■ **CONSIGNES**
1 - Dans le texte sur la campagne « changeons le regard », sur quelles chaînes les saynètes seront-elles diffusées ?
2 - Prolongez le texte sur la campagne « changeons le regard » à partir de sa dernière phrase.

■ **TEXTE**
========
La psychanalyste Julia Kristeva a récemment présenté au public et à la presse la campagne médiatique initiée par le Comité National Handicap (créé en avril 2003 dans les locaux du Ministère de la santé et des personnes handicapées). Sous le titre « changeons le regard », sept saynètes de 50 secondes environ, diffusées en mai 2004 sur les trois chaînes de France Télévision, présenteront au grand public différents aspects de la vie de « personnes en situation de handicap ». Madame Kristeva veut s’appuyer sur cette campagne de publicité pour lancer un grand débat national sur le handicap devant aboutir à des Etats- Généraux (très) parisiens début 2005. Il lui faudra toutefois acquérir une meilleure pratique de la démocratie : notre psychanalyste a en effet eu fort affaire avec les membres de son Comité, nombre d’entre eux ayant publiquement critiqué le contenu des spots présentés, protestant n’avoir pas été consultés lors de l’élaboration de la campagne.
========
■ **JEU DE DONNÉES**
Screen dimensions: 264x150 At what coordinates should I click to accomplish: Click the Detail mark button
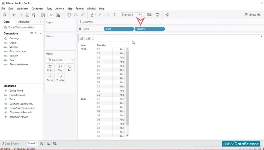(x=50, y=77)
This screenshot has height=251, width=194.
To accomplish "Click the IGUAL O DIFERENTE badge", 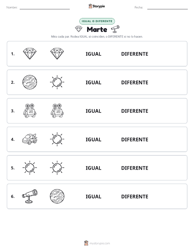I will (x=97, y=21).
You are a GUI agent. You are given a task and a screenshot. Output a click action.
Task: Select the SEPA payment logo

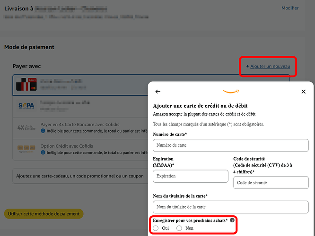point(26,106)
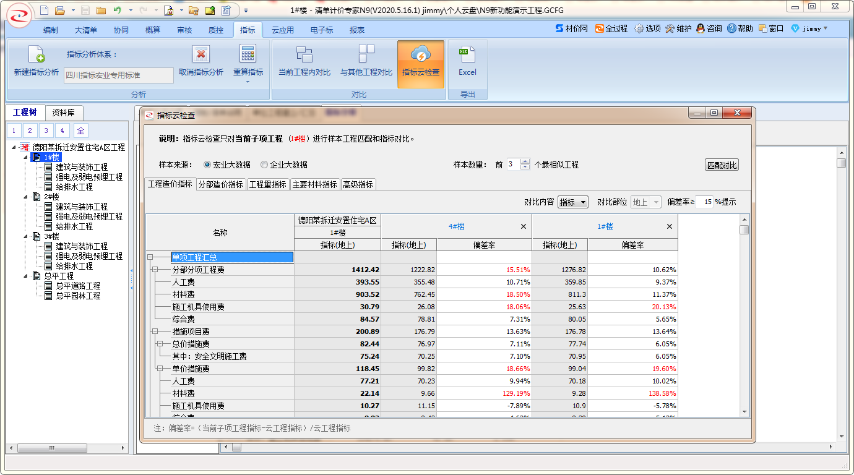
========
■ **CORRIGÉ**
1 - Sur les trois chaînes de France Télévision.

2 -
Chaque spot (par ailleurs remarquablement réalisé par Jean- Marc Gosse) se conclut par un message: « Unetelle atteinte de cécité », « Untel souffre de paraplégie ». Et là on ne comprend plus: pour qui les personnes handicapées sont- elles prises ? Que montre- t-on dans cette campagne: des malades, des victimes, des sujets d’étude ? Dans les spots, le réalisateur nous montre des individus positifs, bien dans leur peau, assumant leur condition, fiers de ce qu’ils sont. Et voilà que le message final signé Julia Kristeva assène que ces gens heureux sont en fait des souffrants qui s’ignorent, « qu’abolir la souffrance est une fausse idée, que l’humain qui souffre est un humain » (sic).

On ne prétendra certes pas retirer à une psychanalyste son fonds de commerce, mais il est fort probable que notre quête du bonheur ne passera pas par la case Kristeva…

Laurent Lejard, avril 2004.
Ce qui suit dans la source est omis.